What this task involves
Please retype all the records below exactly as they read.
** Opening Records provided block **
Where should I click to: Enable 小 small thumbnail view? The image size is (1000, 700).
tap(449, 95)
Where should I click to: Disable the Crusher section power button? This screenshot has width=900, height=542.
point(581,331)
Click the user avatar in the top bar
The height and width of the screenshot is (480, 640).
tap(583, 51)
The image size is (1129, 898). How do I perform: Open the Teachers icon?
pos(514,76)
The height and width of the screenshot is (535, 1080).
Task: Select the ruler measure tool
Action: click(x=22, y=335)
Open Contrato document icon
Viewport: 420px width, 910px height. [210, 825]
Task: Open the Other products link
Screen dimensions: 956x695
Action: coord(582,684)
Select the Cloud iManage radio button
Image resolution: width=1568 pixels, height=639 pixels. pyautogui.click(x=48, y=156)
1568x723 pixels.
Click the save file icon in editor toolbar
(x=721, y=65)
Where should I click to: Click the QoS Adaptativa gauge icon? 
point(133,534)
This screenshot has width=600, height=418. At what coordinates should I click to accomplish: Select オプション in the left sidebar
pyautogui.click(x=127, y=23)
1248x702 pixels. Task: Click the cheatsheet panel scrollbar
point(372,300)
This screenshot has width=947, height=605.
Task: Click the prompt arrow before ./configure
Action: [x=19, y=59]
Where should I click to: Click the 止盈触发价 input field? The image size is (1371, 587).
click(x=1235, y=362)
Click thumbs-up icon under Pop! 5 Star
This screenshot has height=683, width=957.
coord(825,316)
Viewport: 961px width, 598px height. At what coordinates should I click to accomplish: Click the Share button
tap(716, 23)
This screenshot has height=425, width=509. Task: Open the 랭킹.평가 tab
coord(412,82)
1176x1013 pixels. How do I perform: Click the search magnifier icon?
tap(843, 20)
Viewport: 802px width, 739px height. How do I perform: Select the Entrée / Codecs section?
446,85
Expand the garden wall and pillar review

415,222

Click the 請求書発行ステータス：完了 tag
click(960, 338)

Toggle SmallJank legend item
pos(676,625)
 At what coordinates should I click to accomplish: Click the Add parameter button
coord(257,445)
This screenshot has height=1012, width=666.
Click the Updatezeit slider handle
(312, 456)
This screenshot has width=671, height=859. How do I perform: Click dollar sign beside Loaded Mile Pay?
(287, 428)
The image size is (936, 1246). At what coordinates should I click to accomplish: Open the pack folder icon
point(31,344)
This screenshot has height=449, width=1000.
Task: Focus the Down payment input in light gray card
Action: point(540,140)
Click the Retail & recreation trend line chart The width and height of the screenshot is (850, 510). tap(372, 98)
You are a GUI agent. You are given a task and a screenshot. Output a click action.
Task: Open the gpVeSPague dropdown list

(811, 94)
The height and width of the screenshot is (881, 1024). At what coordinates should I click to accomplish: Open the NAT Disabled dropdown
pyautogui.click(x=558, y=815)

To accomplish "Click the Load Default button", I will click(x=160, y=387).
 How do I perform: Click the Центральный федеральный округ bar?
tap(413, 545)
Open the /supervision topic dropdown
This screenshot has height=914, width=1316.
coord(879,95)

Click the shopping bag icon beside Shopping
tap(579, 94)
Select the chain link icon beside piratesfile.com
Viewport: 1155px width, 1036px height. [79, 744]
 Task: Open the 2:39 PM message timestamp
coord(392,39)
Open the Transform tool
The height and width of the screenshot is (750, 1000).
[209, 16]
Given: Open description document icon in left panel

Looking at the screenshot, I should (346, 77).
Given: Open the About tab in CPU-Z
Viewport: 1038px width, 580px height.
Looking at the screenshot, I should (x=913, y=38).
** Closing Records provided block **
Answer to the exercise
Where should I click to: Enable 小 small thumbnail view? The image size is (1000, 700).
tap(449, 95)
Where should I click to: Disable the Crusher section power button? This screenshot has width=900, height=542.
point(581,331)
Click the user avatar in the top bar
The height and width of the screenshot is (480, 640).
tap(583, 51)
The image size is (1129, 898). How do I perform: Open the Teachers icon?
pos(514,76)
The height and width of the screenshot is (535, 1080).
Task: Select the ruler measure tool
Action: click(x=22, y=335)
Open Contrato document icon
Viewport: 420px width, 910px height. [210, 825]
Task: Open the Other products link
Screen dimensions: 956x695
Action: coord(582,684)
Select the Cloud iManage radio button
Image resolution: width=1568 pixels, height=639 pixels. pyautogui.click(x=48, y=156)
1568x723 pixels.
Click the save file icon in editor toolbar
(x=721, y=65)
Where should I click to: Click the QoS Adaptativa gauge icon? 
point(133,534)
This screenshot has width=600, height=418. At what coordinates should I click to accomplish: Select オプション in the left sidebar
pyautogui.click(x=127, y=23)
1248x702 pixels. Task: Click the cheatsheet panel scrollbar
point(372,300)
This screenshot has width=947, height=605.
Task: Click the prompt arrow before ./configure
Action: [x=19, y=59]
Where should I click to: Click the 止盈触发价 input field? The image size is (1371, 587).
click(x=1235, y=362)
Click thumbs-up icon under Pop! 5 Star
This screenshot has height=683, width=957.
coord(825,316)
Viewport: 961px width, 598px height. At what coordinates should I click to accomplish: Click the Share button
tap(716, 23)
This screenshot has height=425, width=509. Task: Open the 랭킹.평가 tab
coord(412,82)
1176x1013 pixels. How do I perform: Click the search magnifier icon?
tap(843, 20)
Viewport: 802px width, 739px height. How do I perform: Select the Entrée / Codecs section?
446,85
Expand the garden wall and pillar review

415,222

Click the 請求書発行ステータス：完了 tag
click(960, 338)

Toggle SmallJank legend item
pos(676,625)
 At what coordinates should I click to accomplish: Click the Add parameter button
coord(257,445)
This screenshot has height=1012, width=666.
Click the Updatezeit slider handle
(312, 456)
This screenshot has width=671, height=859. How do I perform: Click dollar sign beside Loaded Mile Pay?
(287, 428)
The image size is (936, 1246). At what coordinates should I click to accomplish: Open the pack folder icon
point(31,344)
This screenshot has height=449, width=1000.
Task: Focus the Down payment input in light gray card
Action: point(540,140)
Click the Retail & recreation trend line chart The width and height of the screenshot is (850, 510). tap(372, 98)
You are a GUI agent. You are given a task and a screenshot. Output a click action.
Task: Open the gpVeSPague dropdown list

(811, 94)
The height and width of the screenshot is (881, 1024). At what coordinates should I click to accomplish: Open the NAT Disabled dropdown
pyautogui.click(x=558, y=815)

To accomplish "Click the Load Default button", I will click(x=160, y=387).
 How do I perform: Click the Центральный федеральный округ bar?
tap(413, 545)
Open the /supervision topic dropdown
This screenshot has height=914, width=1316.
coord(879,95)

Click the shopping bag icon beside Shopping
tap(579, 94)
Select the chain link icon beside piratesfile.com
Viewport: 1155px width, 1036px height. [79, 744]
 Task: Open the 2:39 PM message timestamp
coord(392,39)
Open the Transform tool
The height and width of the screenshot is (750, 1000).
[209, 16]
Given: Open description document icon in left panel

Looking at the screenshot, I should (346, 77).
Given: Open the About tab in CPU-Z
Viewport: 1038px width, 580px height.
Looking at the screenshot, I should (x=913, y=38).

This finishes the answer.